We keep encountering situations like this where a new chemical compound was introduced, becomes ubiquitous in our diets or environments and only later do we find out "Oops, it has serious health or environmental consequences."
It is worth the cost of slower introduction of new materials to take the time to ensure that those materials are safe. We're still paying the cost of introducing lead into our environment in a myriad of subtle ways. We still don't fully understand what the cost of the introduction of microplastics or PFAS is going to be. And regardless of the whether this particular study holds up under replication it is looking increasingly likely that aspartame is not something we should be consuming.
And what's most frustrating is that the people who profited most from these compounds never pay for the damage they cause to generations.

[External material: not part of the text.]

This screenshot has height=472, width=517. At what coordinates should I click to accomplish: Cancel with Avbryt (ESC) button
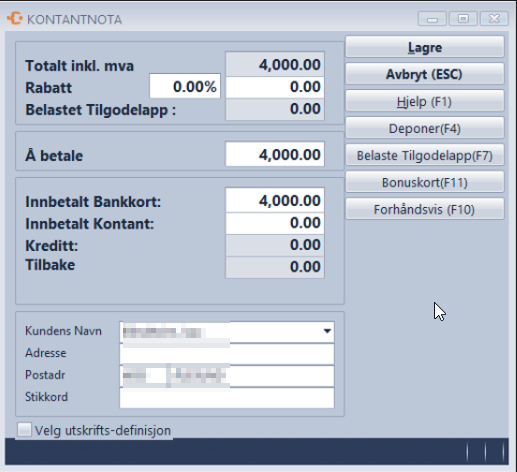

It cost exactly $0 to not drink poison
It cost 0 to not drink and drive
It cost 0 to ...
It's not a cost issue, it's a "we're slightly above average IQ monkeys, but we're still fucking monkeys" issue, we're easy to use and abuse, companies know that
You're sneaking free will in the back door. In your view, "victims" don't have free will but big companies do.

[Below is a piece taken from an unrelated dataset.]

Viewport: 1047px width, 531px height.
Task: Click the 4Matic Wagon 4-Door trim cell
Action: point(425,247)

Regardless, they have a point. Our system is driven by financially motivated, and subsidized action. Most people are just trying to live their lives with minimal interference and are not sampling for sources of psychological manipulation. Self-generated or external-to-self originated. In point of fact, metacognition is not last I researched on it, a universal thing for everyone.
I do not exclude myself from this population of non-samplers either, but as a tester, I am also well acquainted with the fact that testing costs and nature selects to minimize costs. Just as bacteria will abandon costly resistance mechanisms to a stressor given sufficient time removed from a stressor, so too do we in terms of our mental safeguarding behavior.